Task prompt: Transcribe the lines of the items from the one containing "The height and" through the end of the items, both included, and leave the pictures out.

## Begin

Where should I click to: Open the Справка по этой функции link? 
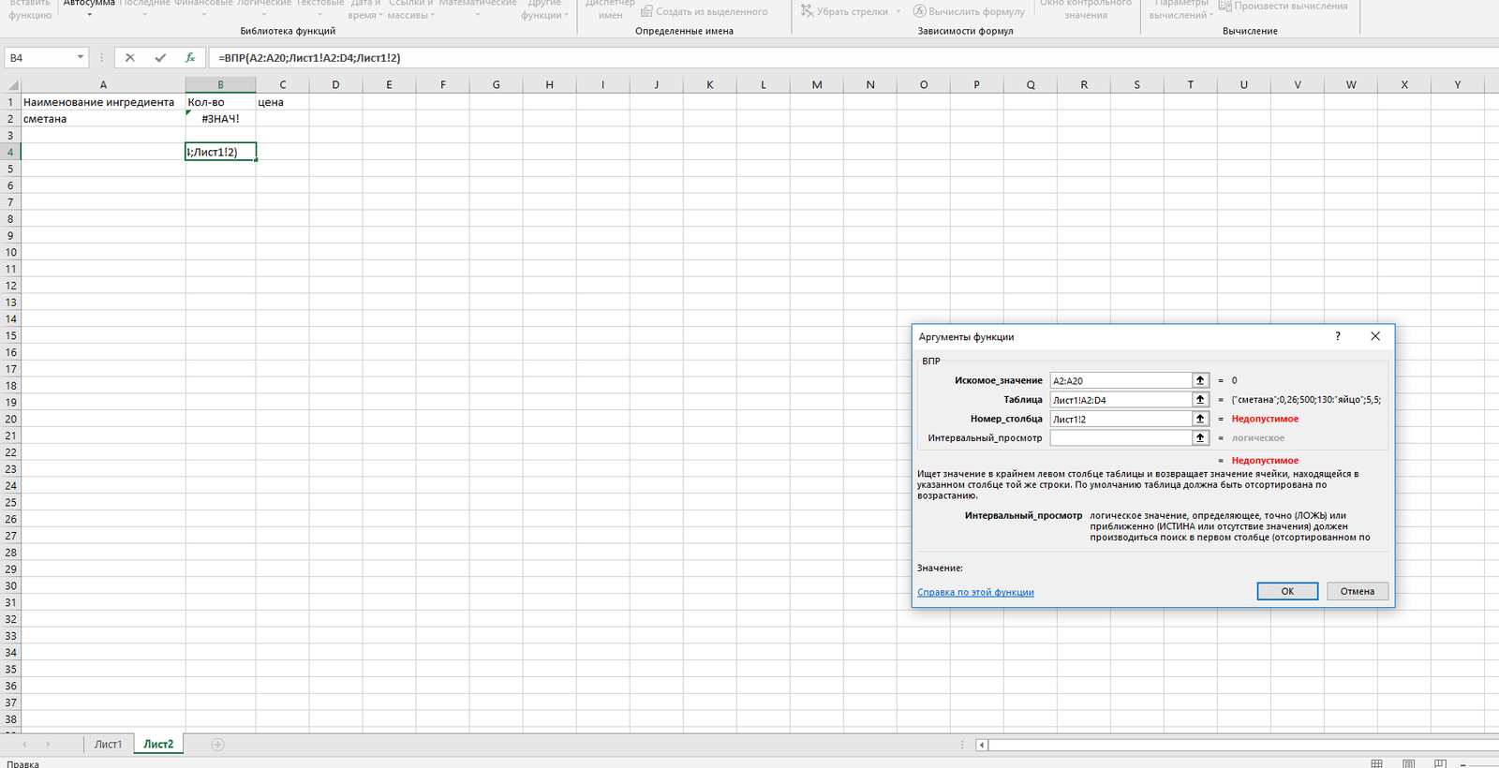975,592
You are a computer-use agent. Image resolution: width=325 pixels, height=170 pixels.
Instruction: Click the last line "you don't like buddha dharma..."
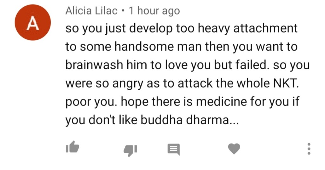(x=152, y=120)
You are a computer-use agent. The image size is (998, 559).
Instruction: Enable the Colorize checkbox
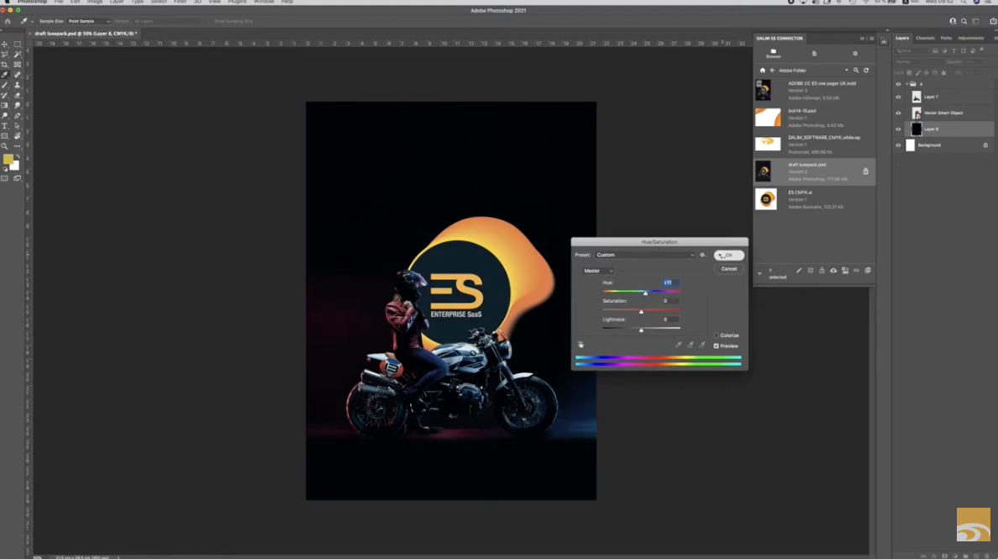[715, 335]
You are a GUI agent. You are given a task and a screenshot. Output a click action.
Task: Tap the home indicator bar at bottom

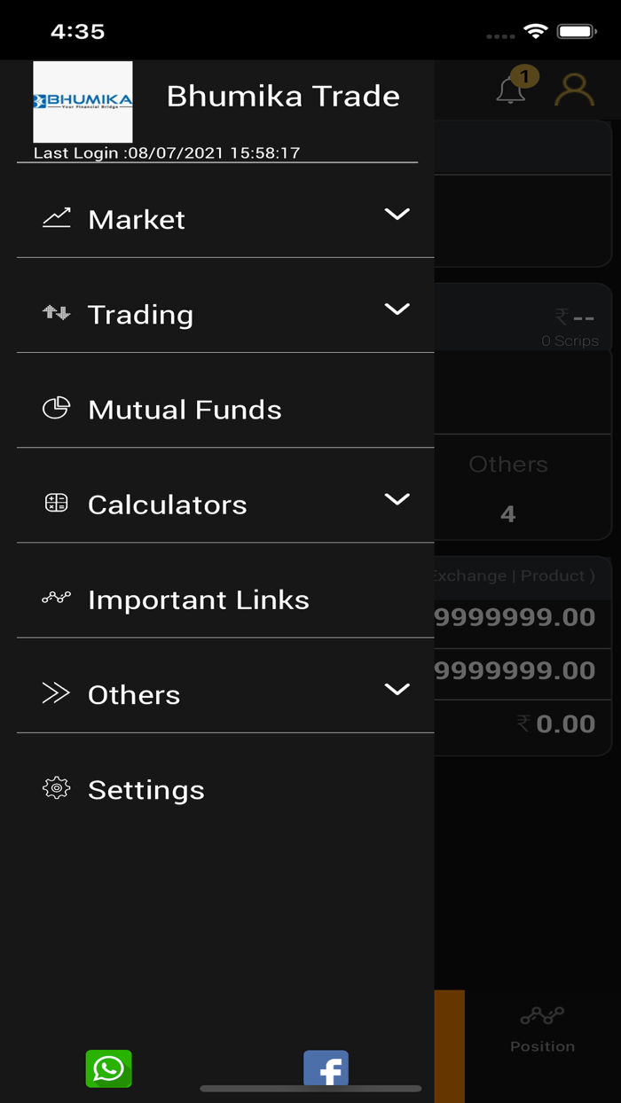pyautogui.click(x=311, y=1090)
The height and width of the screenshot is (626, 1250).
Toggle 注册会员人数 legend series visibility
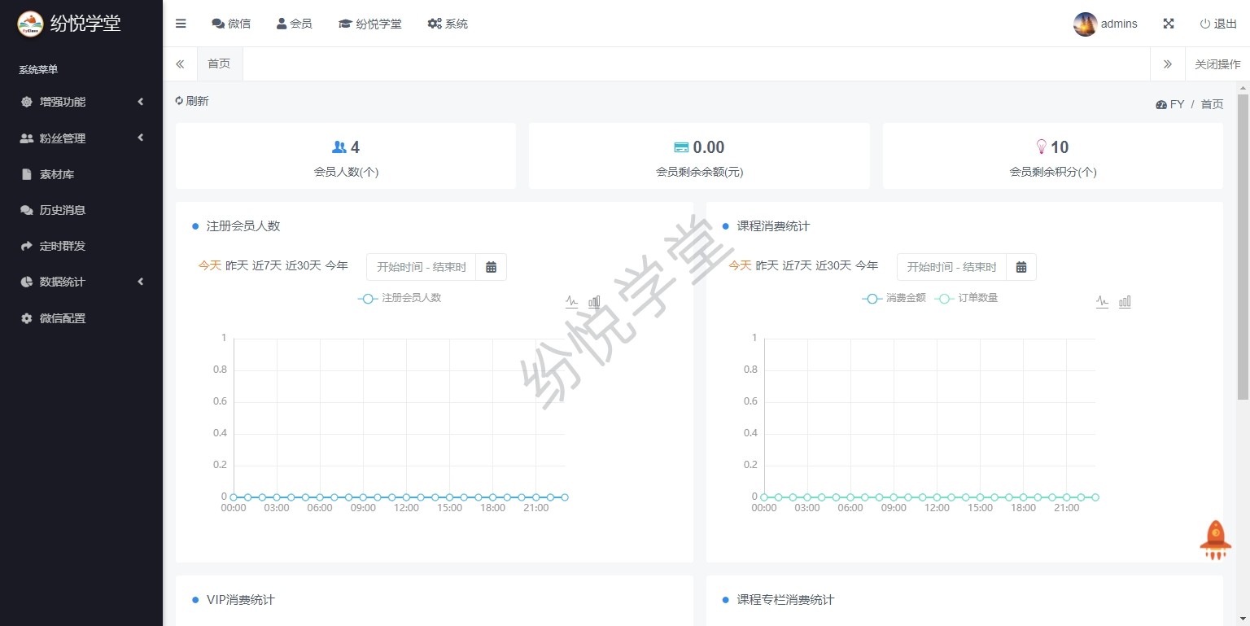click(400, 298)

## End

Task solution:
The height and width of the screenshot is (626, 1250).
Toggle 注册会员人数 legend series visibility
click(400, 298)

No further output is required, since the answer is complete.